==== Input for this task ====
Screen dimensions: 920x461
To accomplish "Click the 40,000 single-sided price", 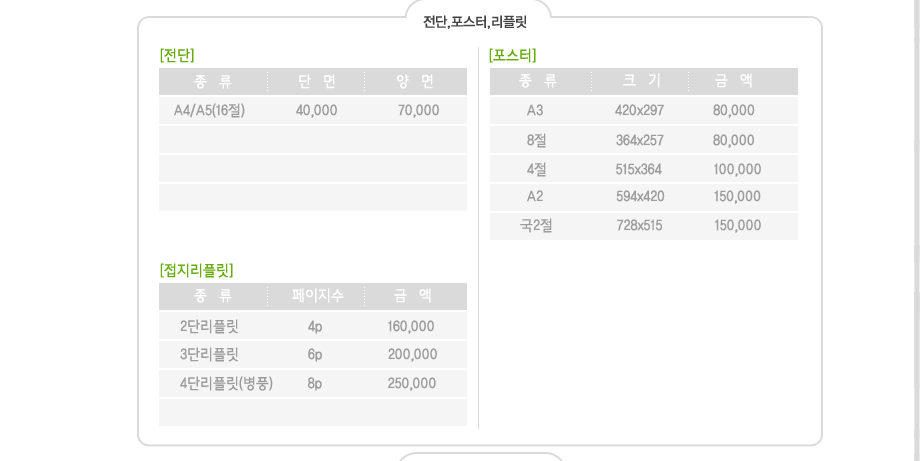I will pyautogui.click(x=316, y=110).
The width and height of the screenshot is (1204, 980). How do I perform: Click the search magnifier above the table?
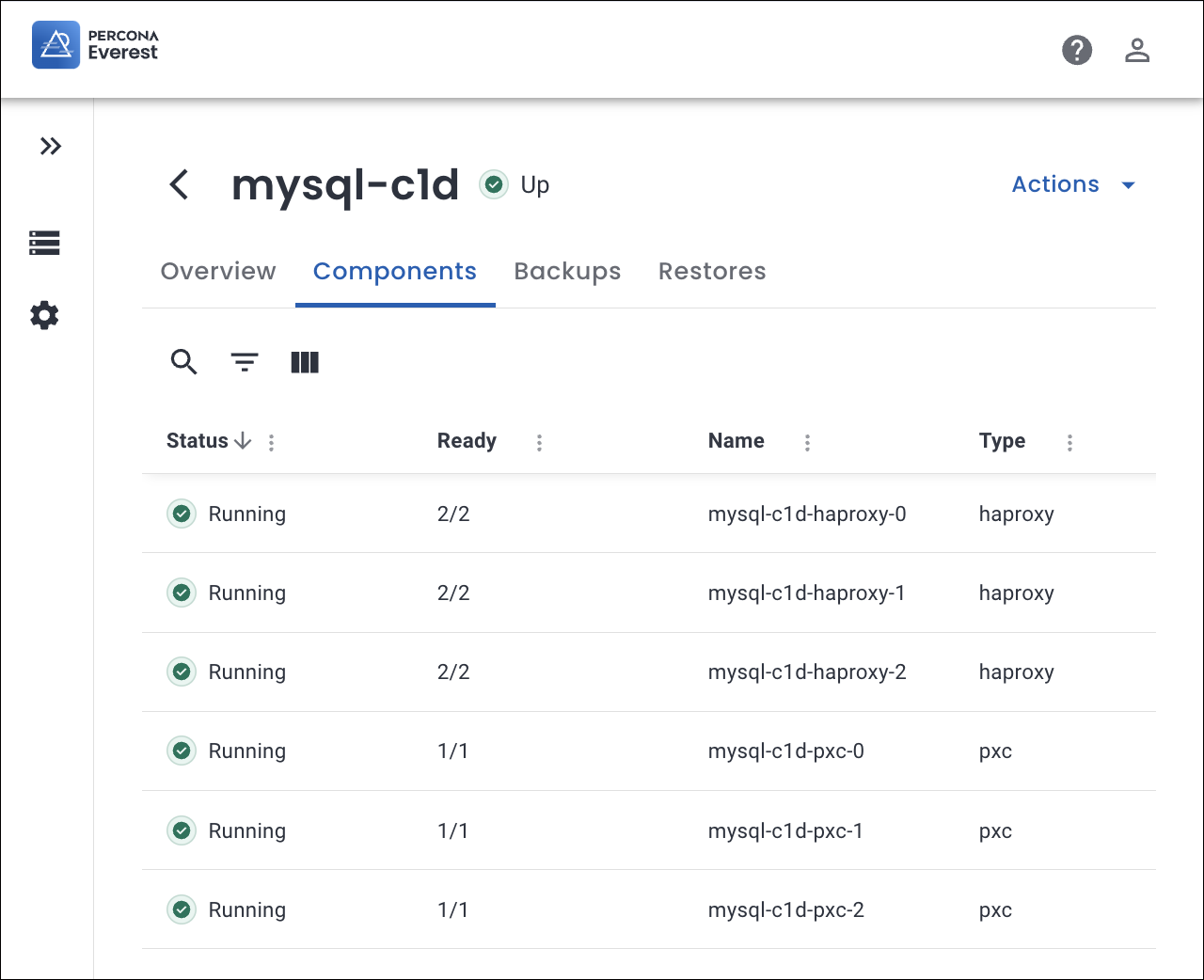pos(183,362)
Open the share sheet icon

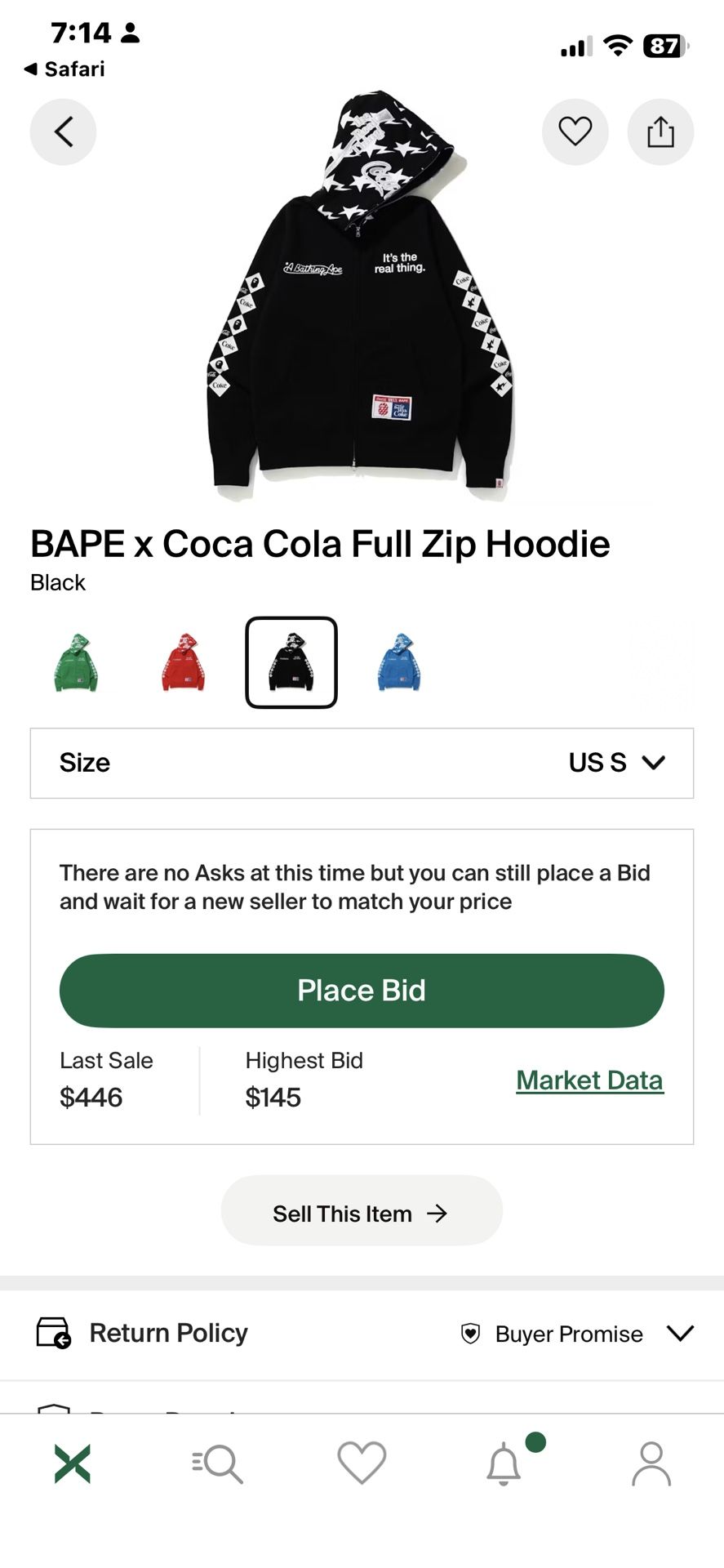(x=660, y=131)
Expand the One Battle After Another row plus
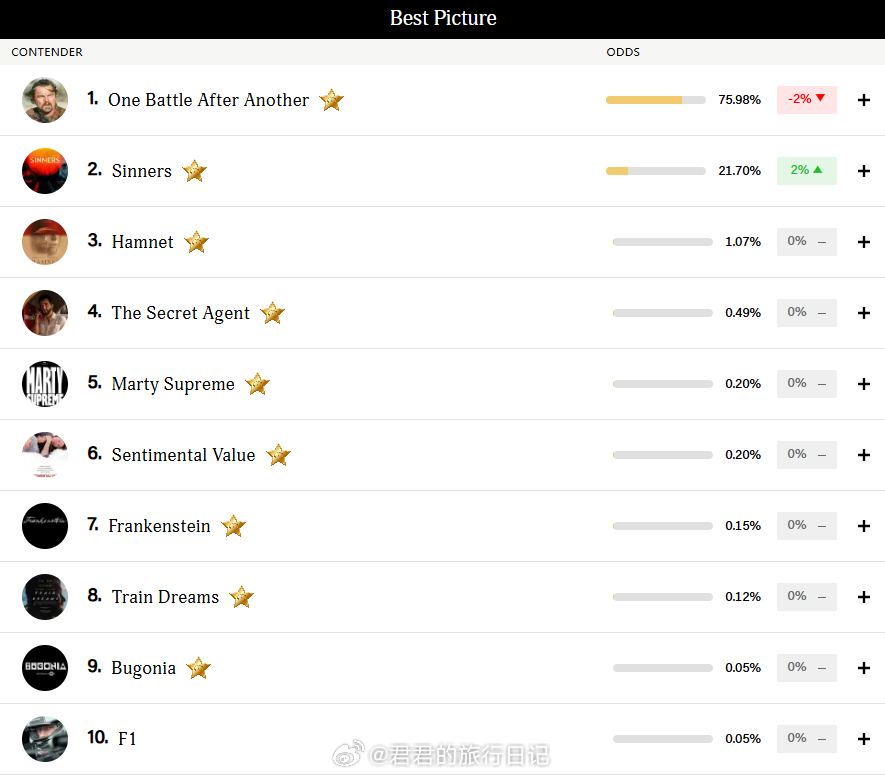Viewport: 885px width, 775px height. pyautogui.click(x=864, y=100)
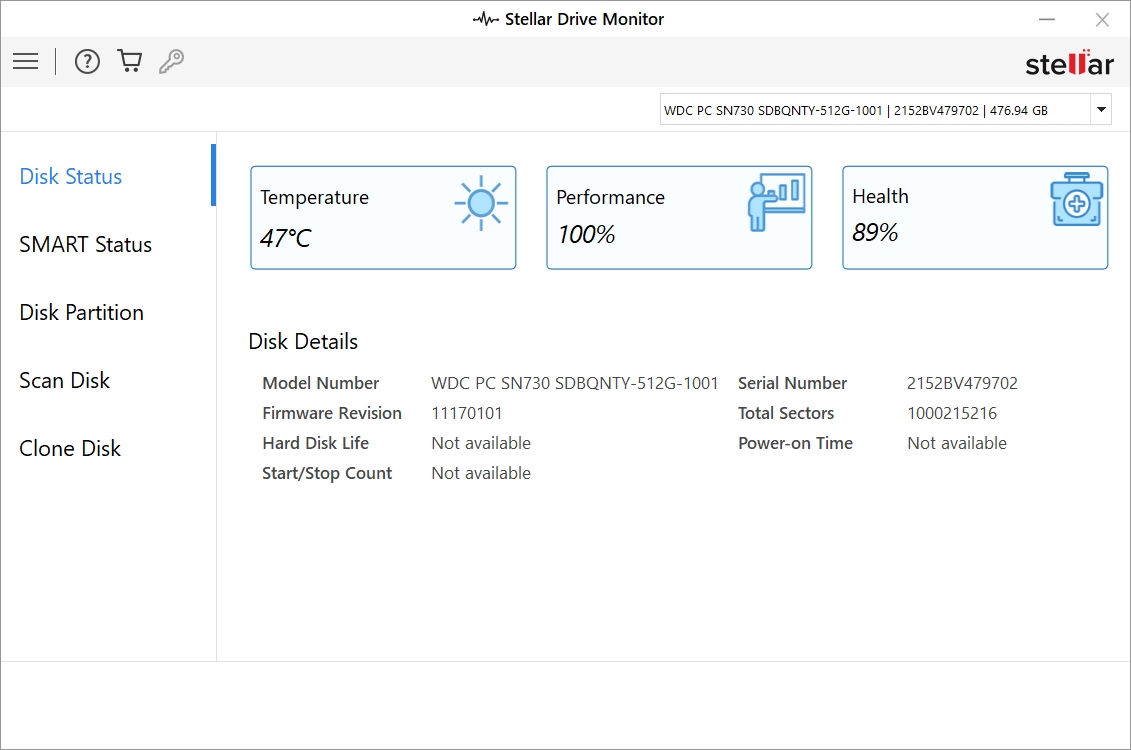The width and height of the screenshot is (1131, 750).
Task: Click the 47°C temperature reading
Action: (286, 238)
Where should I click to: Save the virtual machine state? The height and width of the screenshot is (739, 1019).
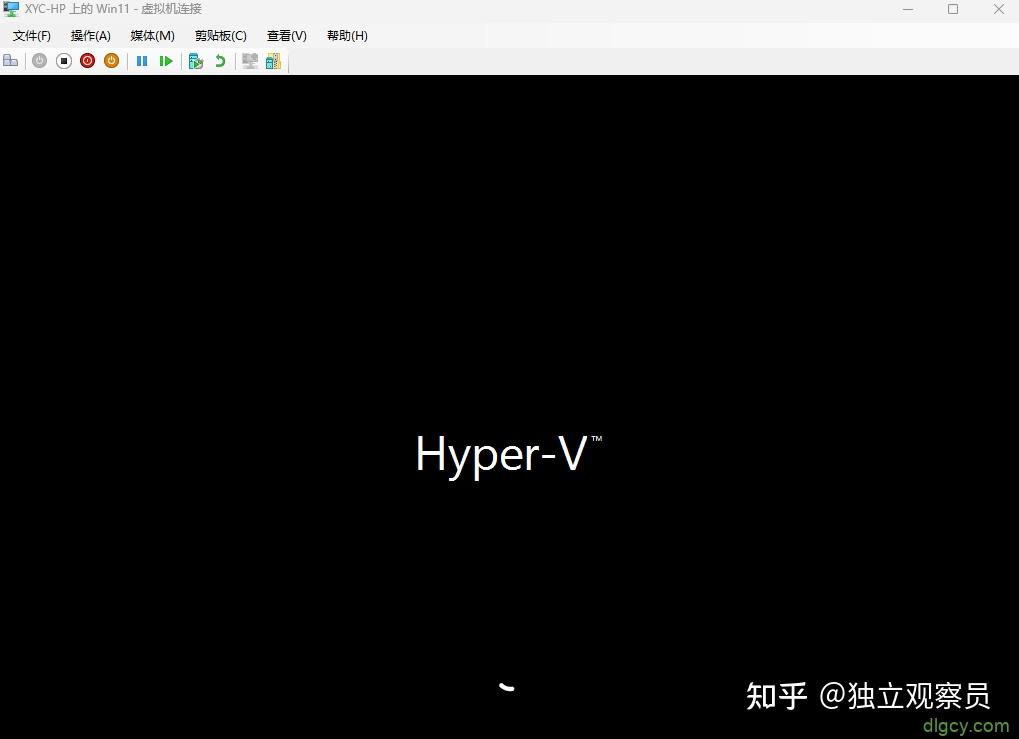point(111,60)
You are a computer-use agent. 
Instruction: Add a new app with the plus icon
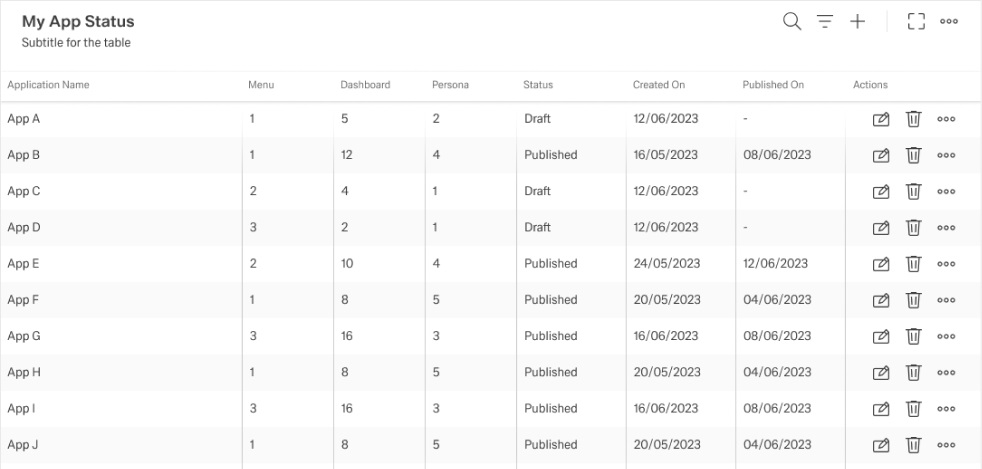point(858,22)
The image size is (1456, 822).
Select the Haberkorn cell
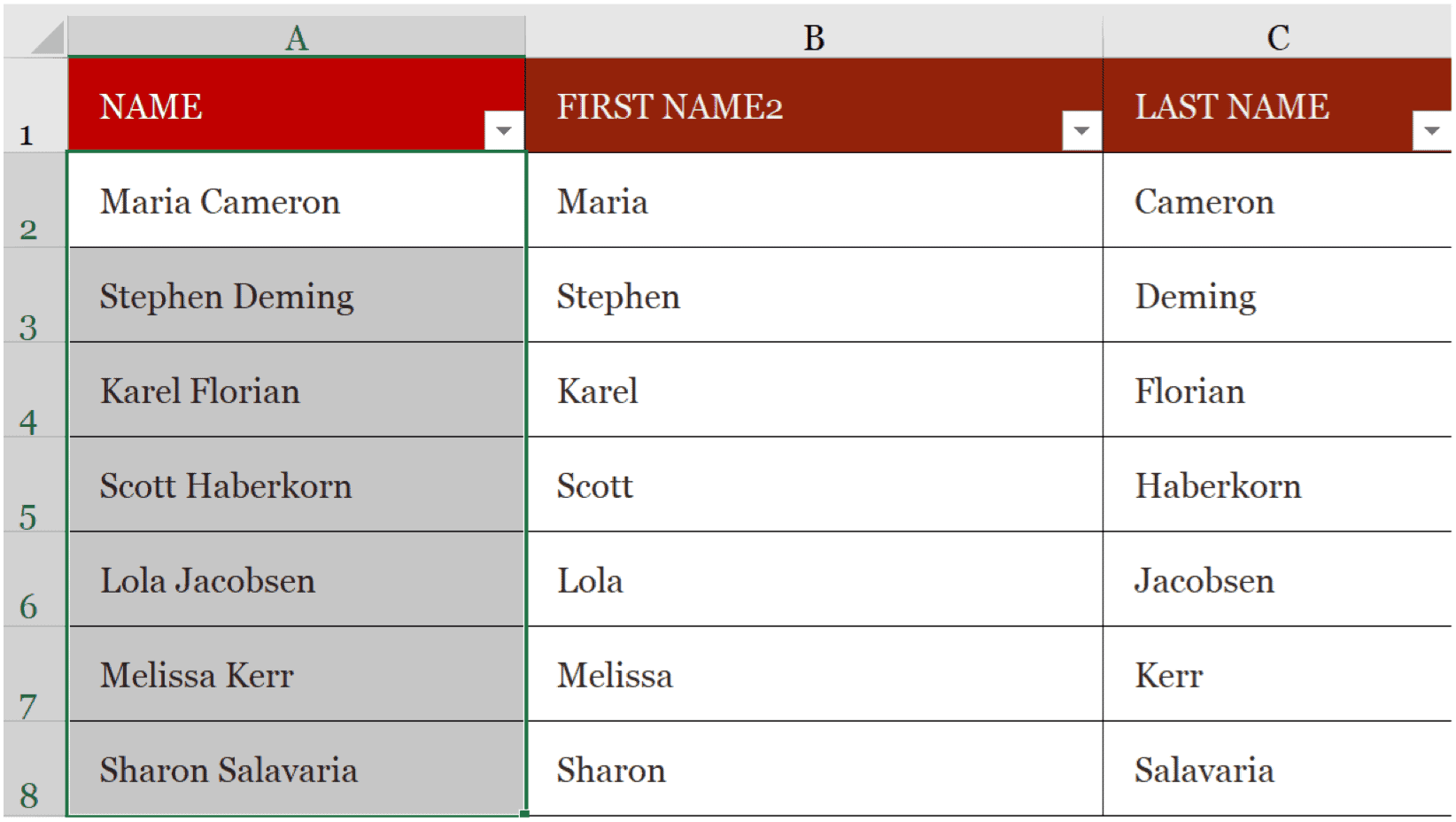click(1277, 485)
====
Task objective
Copy out, unchanged, the span of lines beginning with the one that includes "You are a computer-use agent." and running through the final line of the material above. Leave the pictures out.

Answer to the exercise
You are a computer-use agent. 
Instruction: Add a new app with the plus icon
point(858,22)
The image size is (1456, 822).
Select the Haberkorn cell
click(1277, 485)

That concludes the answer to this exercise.